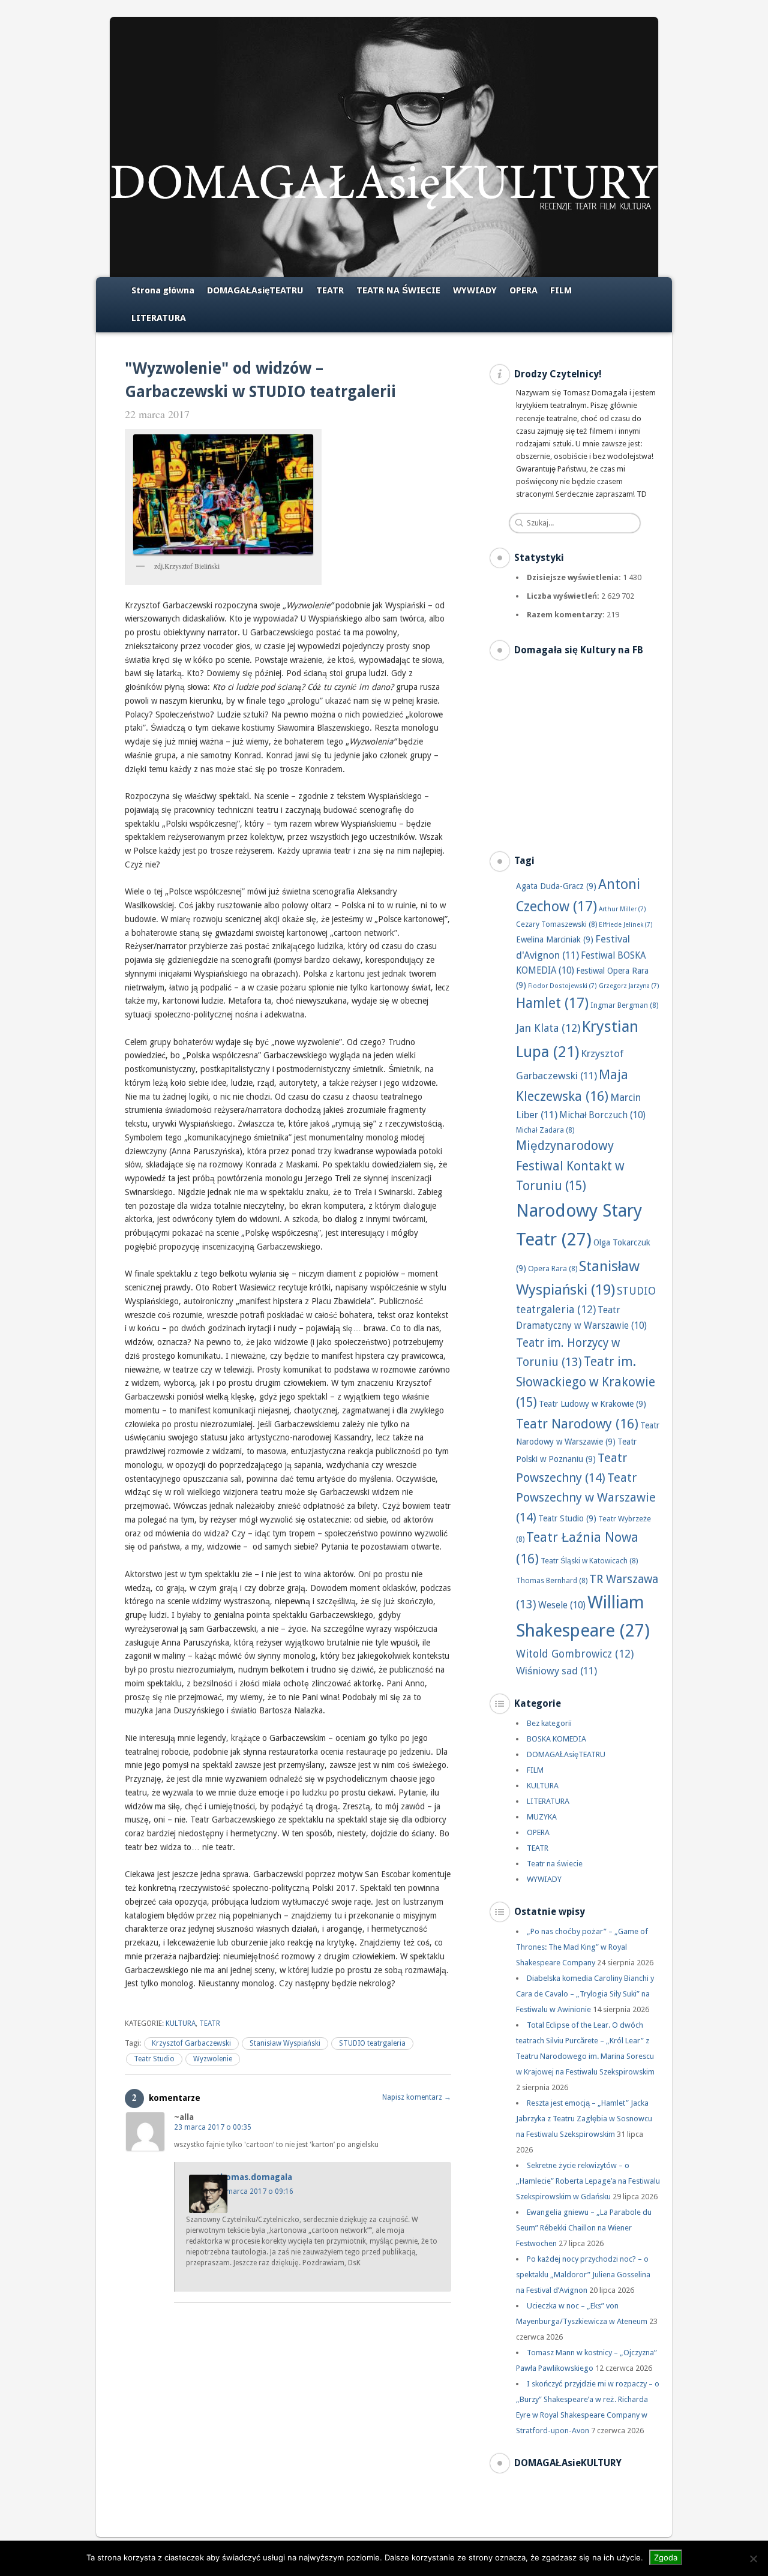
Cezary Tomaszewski (556, 924)
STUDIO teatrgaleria (372, 2043)
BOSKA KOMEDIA (556, 1738)
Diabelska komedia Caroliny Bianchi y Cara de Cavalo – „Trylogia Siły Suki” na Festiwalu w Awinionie (585, 1994)
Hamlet (552, 1003)
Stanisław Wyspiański (285, 2043)
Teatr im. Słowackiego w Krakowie (585, 1382)
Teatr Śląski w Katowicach (589, 1560)
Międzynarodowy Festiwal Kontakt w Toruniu (570, 1166)
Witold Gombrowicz (575, 1653)
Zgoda (665, 2557)
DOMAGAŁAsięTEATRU (255, 290)
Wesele (562, 1605)
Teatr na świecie (555, 1863)
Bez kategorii (549, 1723)
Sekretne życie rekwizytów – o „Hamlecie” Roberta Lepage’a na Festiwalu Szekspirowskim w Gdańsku (588, 2181)
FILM (561, 290)
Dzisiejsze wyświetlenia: (575, 577)
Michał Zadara (545, 1129)
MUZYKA (542, 1816)
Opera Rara (552, 1268)
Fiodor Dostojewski (562, 986)
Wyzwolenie (212, 2059)
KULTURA (181, 2023)
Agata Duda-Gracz (556, 886)
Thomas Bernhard (551, 1580)
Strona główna (162, 290)
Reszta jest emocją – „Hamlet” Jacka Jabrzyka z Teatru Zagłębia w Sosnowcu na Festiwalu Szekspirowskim (584, 2118)
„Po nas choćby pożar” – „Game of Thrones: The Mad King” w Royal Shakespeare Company (582, 1947)
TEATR (330, 290)
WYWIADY (475, 290)
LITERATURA (158, 318)
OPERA (523, 290)
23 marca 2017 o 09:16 (254, 2191)
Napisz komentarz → (416, 2097)
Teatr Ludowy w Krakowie (592, 1404)
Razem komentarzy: (567, 614)
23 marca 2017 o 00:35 (212, 2127)
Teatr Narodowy (577, 1423)
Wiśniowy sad (556, 1671)
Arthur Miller (622, 909)
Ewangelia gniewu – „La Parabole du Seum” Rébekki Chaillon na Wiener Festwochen (584, 2228)
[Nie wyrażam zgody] (753, 2559)
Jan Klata (548, 1028)
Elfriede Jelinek (626, 925)
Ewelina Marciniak (554, 939)
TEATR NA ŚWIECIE (398, 290)
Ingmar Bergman (624, 1005)
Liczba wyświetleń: (564, 596)
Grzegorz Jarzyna (629, 986)
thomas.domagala (254, 2177)
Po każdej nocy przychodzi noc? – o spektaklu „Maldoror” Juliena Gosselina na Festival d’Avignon (583, 2274)
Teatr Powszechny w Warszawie (586, 1497)
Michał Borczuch (602, 1115)
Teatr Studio (154, 2059)
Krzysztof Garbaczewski (191, 2043)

[Required action]: Only the lines from the one with "Ewangelia gniewu –" through the end of the material are wanted; copy them exactly, both ends included.

[Written answer]:
Ewangelia gniewu – „La Parabole du Seum” Rébekki Chaillon na Wiener Festwochen (584, 2228)
[Nie wyrażam zgody] (753, 2559)
Jan Klata (548, 1028)
Elfriede Jelinek (626, 925)
Ewelina Marciniak (554, 939)
TEATR NA ŚWIECIE (398, 290)
Ingmar Bergman (624, 1005)
Liczba wyświetleń: (564, 596)
Grzegorz Jarzyna (629, 986)
thomas.domagala (254, 2177)
Po każdej nocy przychodzi noc? – o spektaklu „Maldoror” Juliena Gosselina na Festival d’Avignon (583, 2274)
Teatr Powszechny w Warszawie (586, 1497)
Michał Borczuch (602, 1115)
Teatr Studio (154, 2059)
Krzysztof Garbaczewski (191, 2043)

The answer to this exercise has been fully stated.